Phil Blackmore's agency didn't pivot. It evolved through a series of deliberate, uncomfortable shifts that most agencies talk about but rarely execute. The thread connecting every move: moving upstream from execution to ideas, and doing it in a way that feels counterintuitive. Give away your strategic thinking for free. Build a personal brand before you need it. Sit in rooms with competitors and just listen. The conventional wisdom says charge for everything, guard your IP, and fight for every piece of business. Blackmore argues the opposite creates more durable advantage, but only if you can stomach the delayed payoff. Agency owners and account managers will find the real value not in the ideas themselves, but in the system Blackmore built to generate them, distribute them, and turn them into relationships that compound over years.


Why free ideas build stronger relationships than paid ones

Most agencies treat thinking as something to be sold by the hour or by the project. Blackmore's Create Health flipped that logic: the value is the idea, and the execution is almost secondary. The ideas lab became the centerpiece, structured sessions where clients park "what can't be done" at the door and explore freely. Some are charged, many are given away as part of retainers or as investments.

The hidden consequence: clients leave energized, feeling like they've been paid to have fun. They tell other internal teams. They come back asking for execution. The free session becomes a gateway to paid work. But it only works if you're genuinely generous, not calculating the return on every hour.

"I really do hold true that if you give, you will get back at some stage, don't know when or in what form but we are very generous with our ideas."

-- Phil Blackmore

Most agencies can't handle this. They fear giving away value without a purchase order. Blackmore's system relies on the opposite assumption: generosity creates trust, trust deepens relationships, and relationships produce work that doesn't need to be pitched for. The immediate cost is real. The payoff compounds over 6 to 18 months, precisely the window most agencies won't wait.

Personal branding as an unplanned revenue stream

Blackmore started posting on LinkedIn because he believed people buy from people, not companies. He built authority around his values and point of view. Four years later, something unexpected happened: clients started asking him for help doing the same thing inside their own organizations. A personal branding effort designed for new business accidentally created a new service line.

The system works in both directions. Content attracts like-minded clients. Those client conversations generate more content. And the personal brand acts as a shortcut, people know what Phil stands for before they meet him. That reduces friction in every sales conversation.

"It's now a shortcut for I know what health stands for but I don't know what Phil stands for."

-- Phil Blackmore

The non-obvious insight: this isn't just a lead generation play. It's a structural moat. Agencies that rely on the founder's personal brand can't easily be replicated by competitors. It also creates a competitive advantage in hiring, team members see the visibility and want to build their own reputations.

Collaboration instead of territory

Blackmore recently sat in a room with 15 other agencies serving the same client, including big networks and direct competitors. No land-grabbing. No posturing. Just listening and learning. This feels like vulnerability. But Blackmore traces the downstream effects: the client sees you as a partner, not a threat. You get invited to more tables. You learn what other agencies are doing well, which sharpens your own positioning.
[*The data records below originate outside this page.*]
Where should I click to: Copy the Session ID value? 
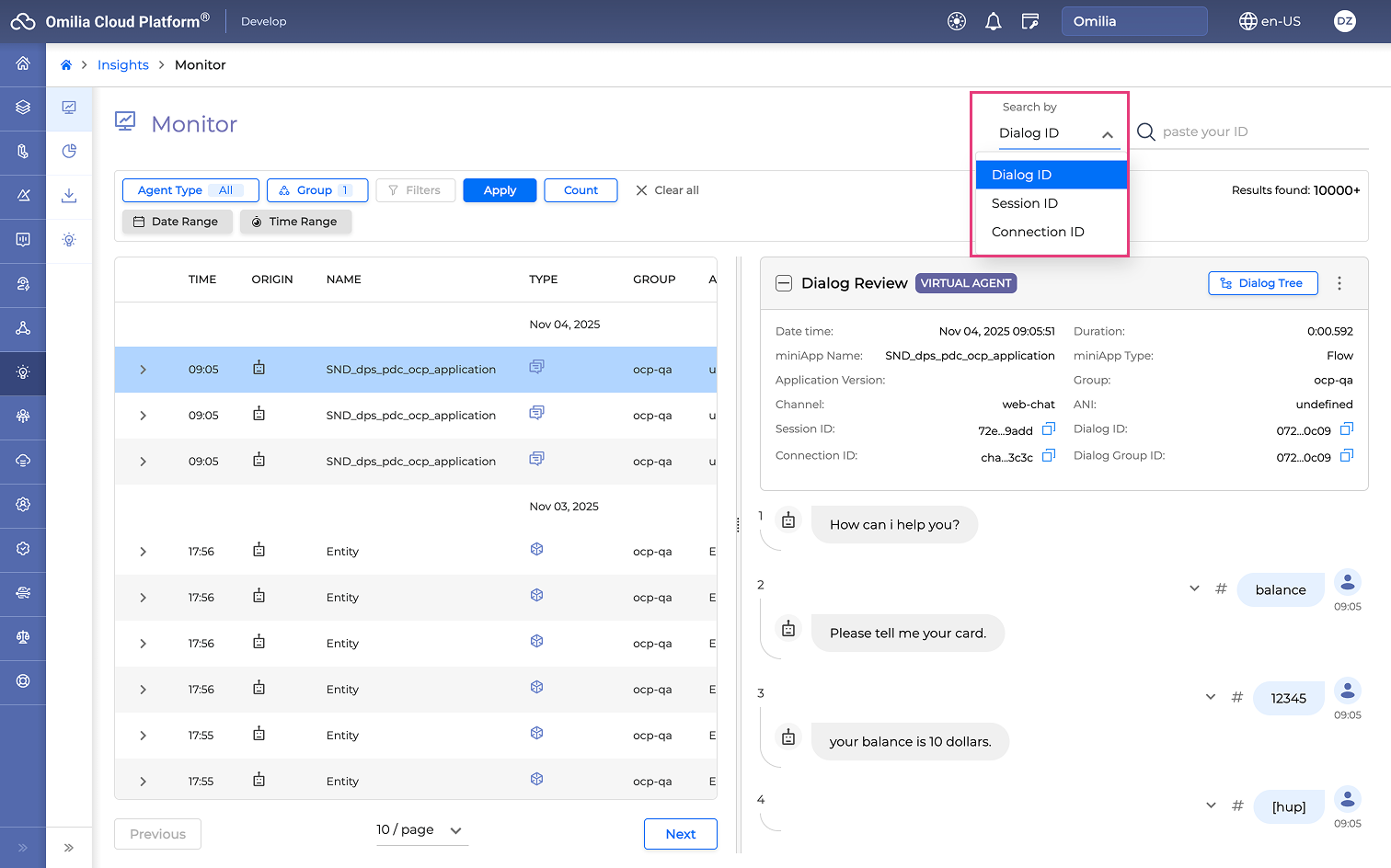(1049, 429)
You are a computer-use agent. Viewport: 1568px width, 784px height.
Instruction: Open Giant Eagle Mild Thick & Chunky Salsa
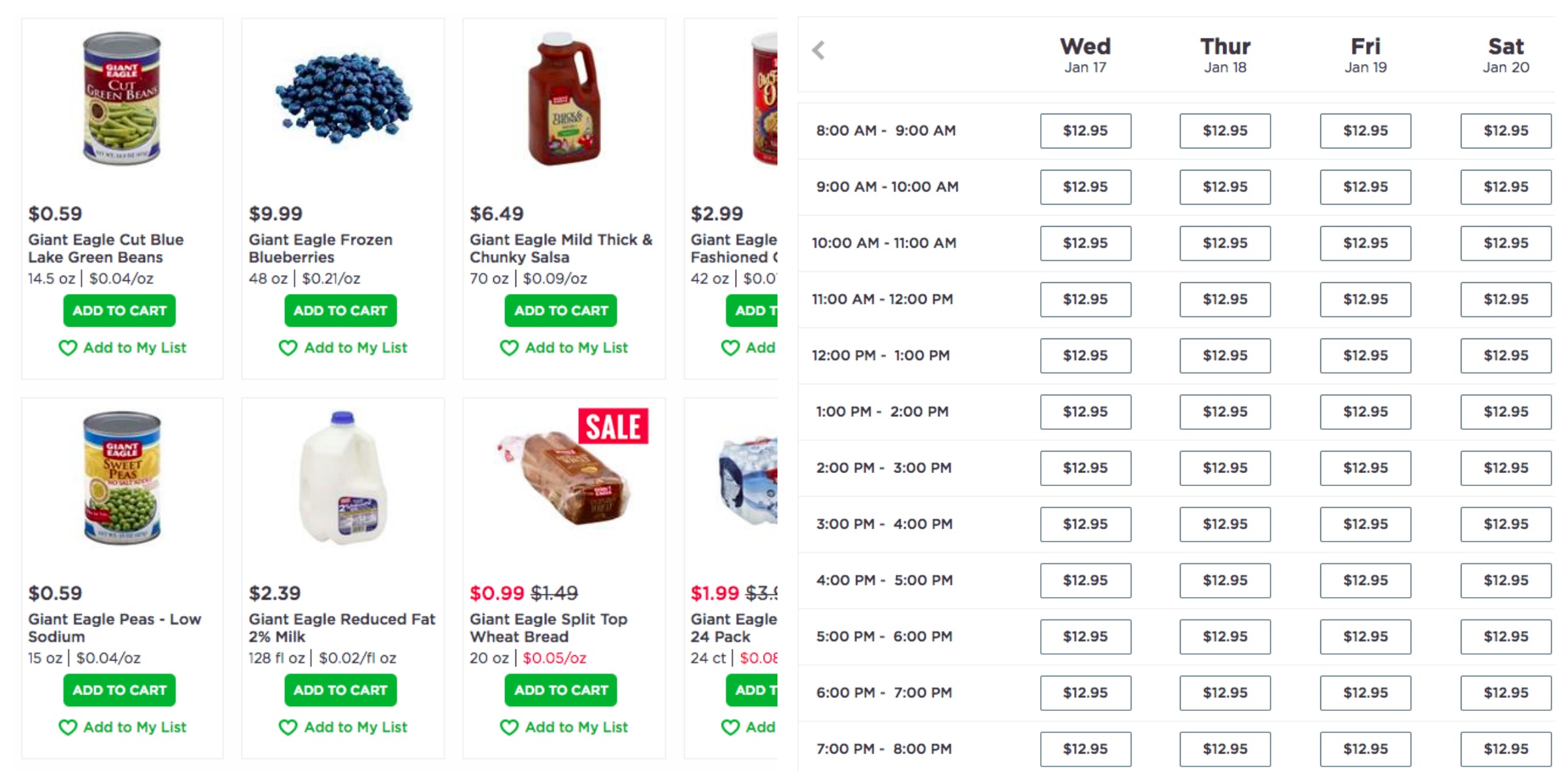(x=561, y=248)
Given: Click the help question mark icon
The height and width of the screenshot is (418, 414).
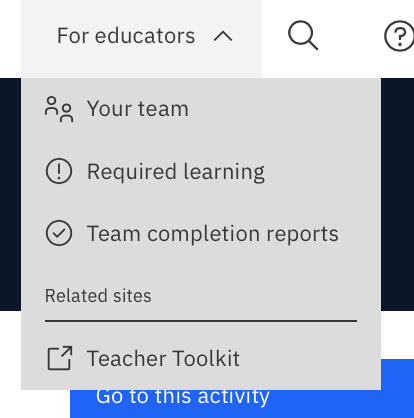Looking at the screenshot, I should (x=399, y=36).
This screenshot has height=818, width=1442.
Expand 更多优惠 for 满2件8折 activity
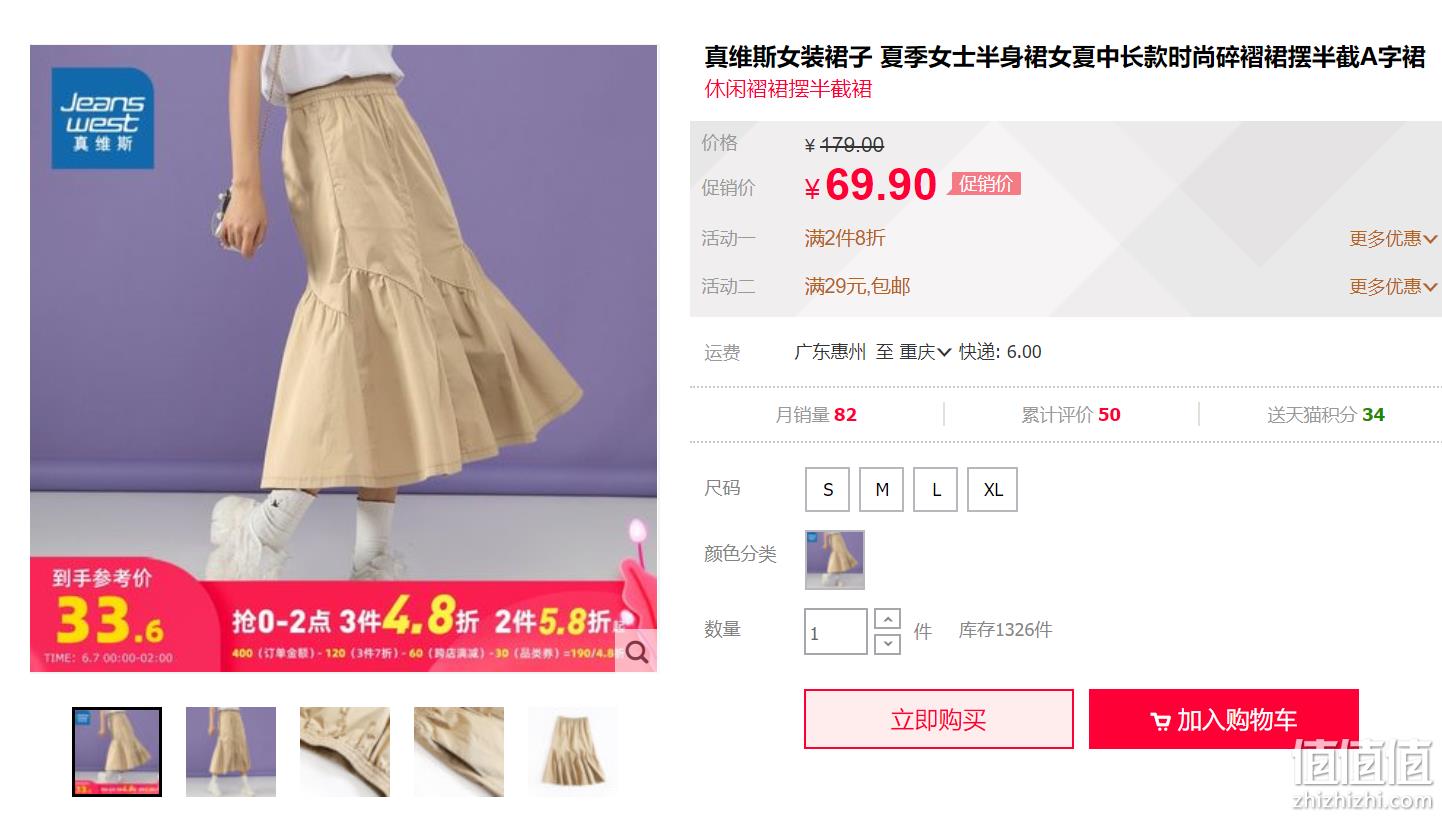(1393, 239)
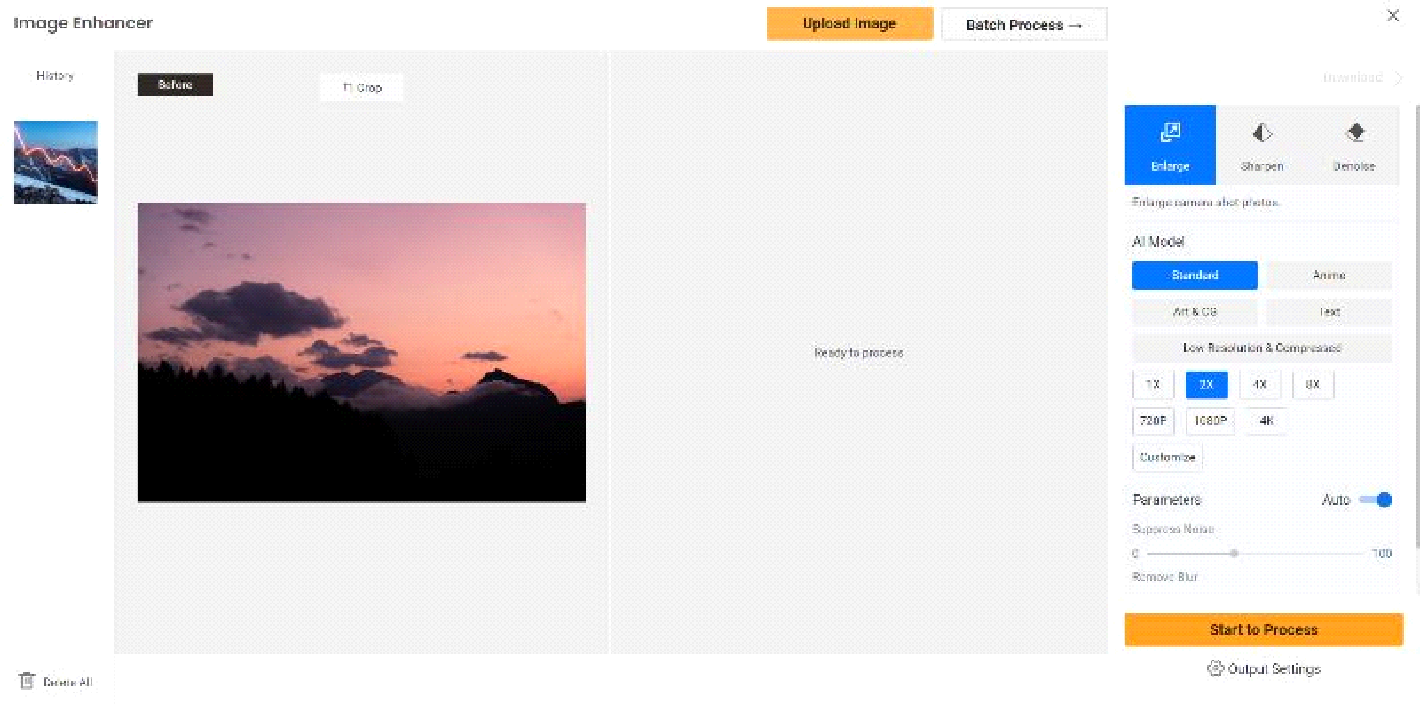Select the Text AI model
Screen dimensions: 1420x704
click(1329, 312)
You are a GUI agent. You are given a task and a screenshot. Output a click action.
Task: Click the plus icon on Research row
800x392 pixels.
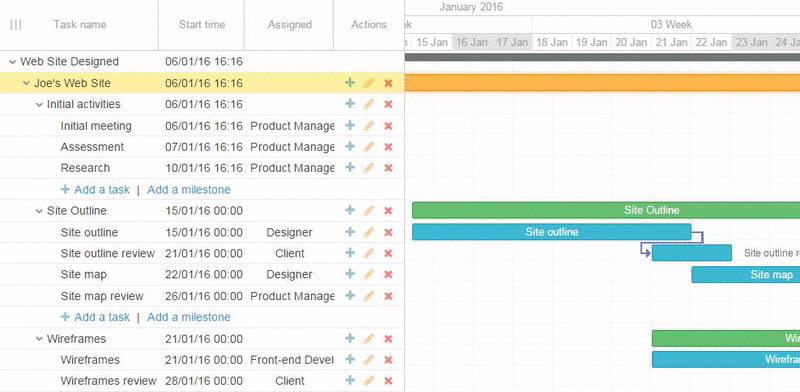click(350, 167)
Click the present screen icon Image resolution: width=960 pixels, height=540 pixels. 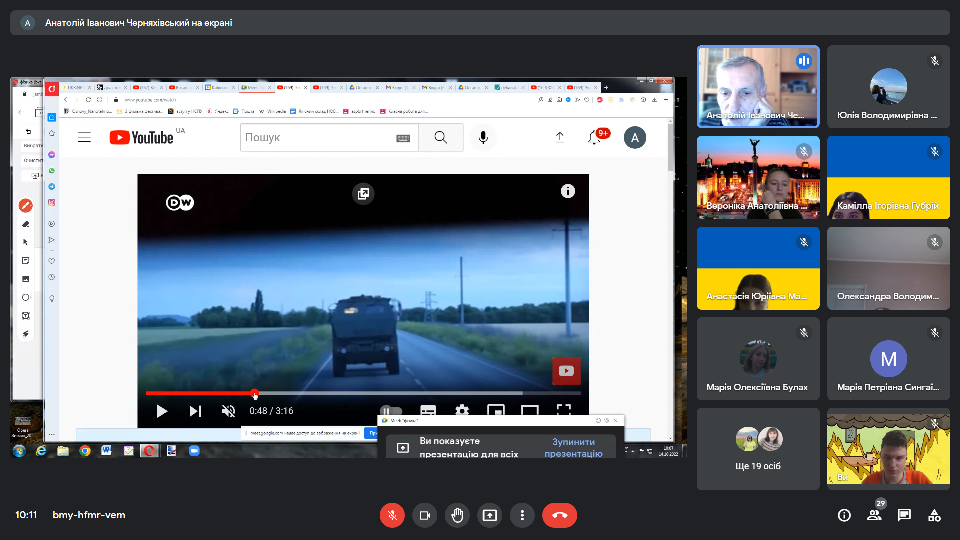[489, 515]
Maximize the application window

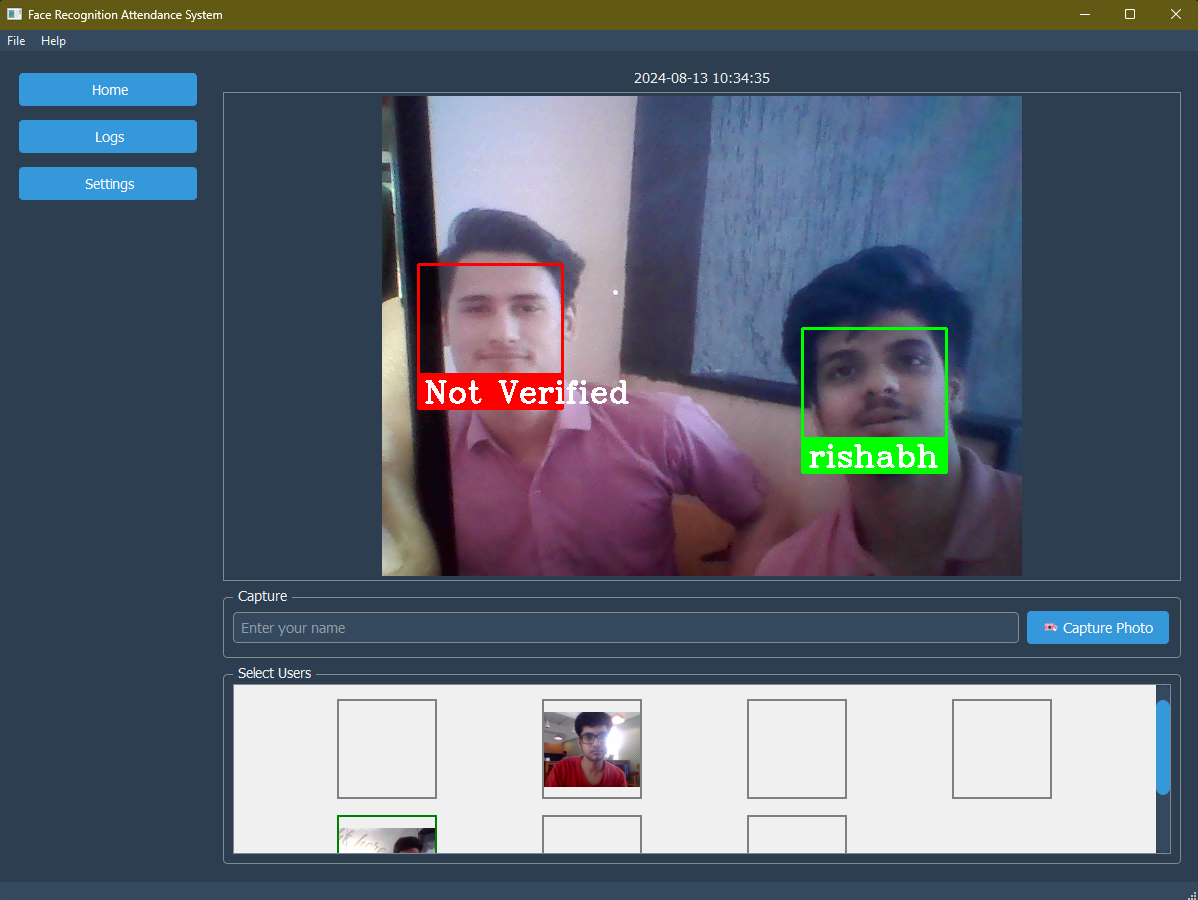click(x=1130, y=15)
The system responds: when you don't compete for every scrap, the client trusts you more. They give you the interesting projects. They introduce you to other decision-makers. The conventional agency instinct is to monopolize. Blackmore's approach creates an ecosystem where everyone wins, but especially the agency that's comfortable enough to let go.

This requires confidence in what you're good at, and honesty about what you're not. Blackmore and his team are crystal clear about their strengths. They tell clients where to go for other needs. That integrity builds long-term preference.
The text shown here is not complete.